AWO-Skandal: Staatsanwaltschaft ermittelt gegen Frankfurter Oberbürgermeister Feldmann

Einen besonders dreister und grellbunter Fall von Selbstbereicherung bietet die Arbeiterwohlfahrt in Frankfurt (AWO). Ein Fall für den sofortigen Rücktritt, wenn ein Bürgermeister seiner Frau derartige Vorteile verschafft - doch nicht bei der SPD und ihrem Geldautomaten AWO.

IMAGO / brennweiteffm

In den vergangenen Monaten ist es still geworden um den Korruptions- und Selbstbereicherungsskandal der AWO in Hessen. Corona, Lockdowns und die politischen wie publizistischen Auseinandersetzungen darum beherrschten die Öffentlichkeit. Nicht einmal die bevorstehenden Stadtverordnetenwahlen in Frankfurt an diesem Sonntag konnten das Thema wieder ins Licht der Öffentlichkeit zerren, denn das hätte erfordert, dass die großen Konkurrenzparteien CDU und Grüne ihrerseits den eigenen Filz auskehren. SPD-Funktionäre sind die Hauptprofiteure des nach wie vor bestehenden Systems AWO, doch auch die anderen Parteien parken Freunde und Familie in bequemen Sesseln vorgeblich gemeinnütziger Organisationen. Aufklärung kommt nicht von den Parteien, eine Krähe hackt der anderen bekanntlich kein Auge aus. Dem Ganzen hat nun überraschenderweise die Staatsanwaltschaft einen Strich durch die Rechnung gemacht: sie ermittelt gegen Oberbürgermeister Peter Feldmann und seine Ehefrau Zübeyde Feldmann wegen Verdachts auf Vorteilsnahme, beziehungsweise Beihilfe zu derselben.

** Bereitgestellte Zeilen **
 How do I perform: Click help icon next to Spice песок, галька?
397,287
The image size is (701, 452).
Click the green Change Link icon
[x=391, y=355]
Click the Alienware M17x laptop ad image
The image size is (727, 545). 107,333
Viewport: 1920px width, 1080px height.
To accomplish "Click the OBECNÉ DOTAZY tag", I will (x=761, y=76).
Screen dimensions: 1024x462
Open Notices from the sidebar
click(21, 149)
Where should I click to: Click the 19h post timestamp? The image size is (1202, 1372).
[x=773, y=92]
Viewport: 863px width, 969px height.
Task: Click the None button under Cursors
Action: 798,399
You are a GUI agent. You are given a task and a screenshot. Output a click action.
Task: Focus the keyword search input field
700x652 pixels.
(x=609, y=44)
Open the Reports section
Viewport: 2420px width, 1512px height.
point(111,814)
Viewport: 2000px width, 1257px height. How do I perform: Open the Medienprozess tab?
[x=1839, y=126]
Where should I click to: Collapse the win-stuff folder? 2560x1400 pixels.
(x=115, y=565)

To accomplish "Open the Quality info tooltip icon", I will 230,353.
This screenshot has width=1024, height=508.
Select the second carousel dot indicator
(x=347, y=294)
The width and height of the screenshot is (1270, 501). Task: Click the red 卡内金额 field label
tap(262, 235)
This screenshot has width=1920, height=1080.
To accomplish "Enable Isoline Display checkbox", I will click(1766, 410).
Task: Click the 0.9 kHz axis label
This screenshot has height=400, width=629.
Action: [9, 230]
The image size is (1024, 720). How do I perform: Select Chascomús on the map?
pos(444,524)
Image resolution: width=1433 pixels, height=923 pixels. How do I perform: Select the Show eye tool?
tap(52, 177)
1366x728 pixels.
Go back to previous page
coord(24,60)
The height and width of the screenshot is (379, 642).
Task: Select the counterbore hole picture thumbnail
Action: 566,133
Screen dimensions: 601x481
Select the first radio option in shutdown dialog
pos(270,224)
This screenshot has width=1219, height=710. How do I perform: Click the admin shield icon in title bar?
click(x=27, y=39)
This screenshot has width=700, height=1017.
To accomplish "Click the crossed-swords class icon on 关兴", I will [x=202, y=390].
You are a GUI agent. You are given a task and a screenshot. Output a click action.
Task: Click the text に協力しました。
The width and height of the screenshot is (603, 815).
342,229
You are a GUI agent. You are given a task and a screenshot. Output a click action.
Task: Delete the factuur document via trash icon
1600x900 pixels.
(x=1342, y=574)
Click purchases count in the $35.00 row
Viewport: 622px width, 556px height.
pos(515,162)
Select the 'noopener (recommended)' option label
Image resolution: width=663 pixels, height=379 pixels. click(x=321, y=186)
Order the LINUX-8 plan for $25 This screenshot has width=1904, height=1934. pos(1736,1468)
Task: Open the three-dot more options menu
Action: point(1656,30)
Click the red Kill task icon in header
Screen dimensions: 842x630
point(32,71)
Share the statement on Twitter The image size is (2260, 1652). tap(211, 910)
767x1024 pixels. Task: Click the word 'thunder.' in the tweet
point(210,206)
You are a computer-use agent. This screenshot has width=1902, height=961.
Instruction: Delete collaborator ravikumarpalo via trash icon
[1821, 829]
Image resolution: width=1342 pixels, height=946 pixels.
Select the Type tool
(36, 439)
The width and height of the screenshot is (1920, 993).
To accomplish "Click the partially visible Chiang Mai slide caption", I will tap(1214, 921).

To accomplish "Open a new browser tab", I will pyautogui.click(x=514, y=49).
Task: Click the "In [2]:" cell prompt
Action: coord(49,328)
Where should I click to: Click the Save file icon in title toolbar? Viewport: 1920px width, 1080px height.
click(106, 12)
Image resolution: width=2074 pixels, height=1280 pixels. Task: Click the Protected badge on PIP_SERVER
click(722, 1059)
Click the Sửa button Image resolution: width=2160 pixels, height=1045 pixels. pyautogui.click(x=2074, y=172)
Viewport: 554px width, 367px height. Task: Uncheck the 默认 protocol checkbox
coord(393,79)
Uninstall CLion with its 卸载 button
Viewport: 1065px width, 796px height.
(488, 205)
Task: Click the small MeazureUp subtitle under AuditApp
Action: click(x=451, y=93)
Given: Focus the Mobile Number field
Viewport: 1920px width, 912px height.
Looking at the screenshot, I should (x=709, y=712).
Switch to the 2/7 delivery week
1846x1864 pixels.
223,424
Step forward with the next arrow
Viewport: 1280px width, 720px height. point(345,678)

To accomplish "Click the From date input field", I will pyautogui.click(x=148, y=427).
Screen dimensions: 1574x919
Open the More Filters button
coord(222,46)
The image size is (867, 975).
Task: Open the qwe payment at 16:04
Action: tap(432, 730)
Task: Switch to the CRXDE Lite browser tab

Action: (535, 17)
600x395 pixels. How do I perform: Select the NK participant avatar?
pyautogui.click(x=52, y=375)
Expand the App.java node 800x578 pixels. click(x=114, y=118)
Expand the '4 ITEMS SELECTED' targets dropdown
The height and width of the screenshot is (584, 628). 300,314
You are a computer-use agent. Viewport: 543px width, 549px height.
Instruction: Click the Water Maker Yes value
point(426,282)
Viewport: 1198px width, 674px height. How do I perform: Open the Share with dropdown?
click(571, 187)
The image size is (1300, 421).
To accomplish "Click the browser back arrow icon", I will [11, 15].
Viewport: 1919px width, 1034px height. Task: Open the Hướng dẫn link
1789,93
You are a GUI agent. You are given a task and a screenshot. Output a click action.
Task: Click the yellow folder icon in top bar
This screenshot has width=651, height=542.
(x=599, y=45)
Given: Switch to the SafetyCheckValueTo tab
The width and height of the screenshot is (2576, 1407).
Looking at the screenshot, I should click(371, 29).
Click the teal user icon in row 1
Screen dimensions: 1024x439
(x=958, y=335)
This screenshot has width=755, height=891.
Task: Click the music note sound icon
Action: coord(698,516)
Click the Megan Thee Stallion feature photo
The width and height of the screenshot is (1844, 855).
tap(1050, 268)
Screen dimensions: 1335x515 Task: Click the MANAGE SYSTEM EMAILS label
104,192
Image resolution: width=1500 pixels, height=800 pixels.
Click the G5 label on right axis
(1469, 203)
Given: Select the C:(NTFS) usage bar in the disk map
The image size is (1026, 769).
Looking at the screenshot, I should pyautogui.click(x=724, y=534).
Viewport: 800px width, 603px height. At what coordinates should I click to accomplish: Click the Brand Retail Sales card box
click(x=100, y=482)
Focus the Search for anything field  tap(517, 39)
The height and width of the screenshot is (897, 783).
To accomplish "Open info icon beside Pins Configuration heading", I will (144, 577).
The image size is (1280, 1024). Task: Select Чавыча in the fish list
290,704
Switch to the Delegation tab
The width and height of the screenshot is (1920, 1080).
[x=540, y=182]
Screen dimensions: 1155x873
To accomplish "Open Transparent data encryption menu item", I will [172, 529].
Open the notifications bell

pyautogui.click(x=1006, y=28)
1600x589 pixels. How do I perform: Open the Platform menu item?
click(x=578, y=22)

** Aufgabe 1 **
Fasse den Auszug zum AWO-Skandal in zwei Sätzen zusammen.
** Aufgabe 2 **
Gegen wen ermittelt die Staatsanwaltschaft laut dem Auszug zum AWO-Skandal?
** Aufgabe 3 **
Zähle alle politischen Parteien auf, die im Auszug namentlich genannt werden.

** Lösung 1 **
Laut dem Auszug ist es in den vergangenen Monaten still um den Korruptions- und Selbstbereicherungsskandal der AWO in Hessen geworden, weil Corona, Lockdowns und die Auseinandersetzungen darum die Öffentlichkeit beherrschten. Nun ermittelt die Staatsanwaltschaft gegen den Frankfurter Oberbürgermeister Peter Feldmann und seine Ehefrau Zübeyde Feldmann wegen Verdachts auf Vorteilsnahme beziehungsweise Beihilfe zu derselben.

** Lösung 2 **
Gegen Oberbürgermeister Peter Feldmann und seine Ehefrau Zübeyde Feldmann.

** Lösung 3 **
SPD, CDU, Grüne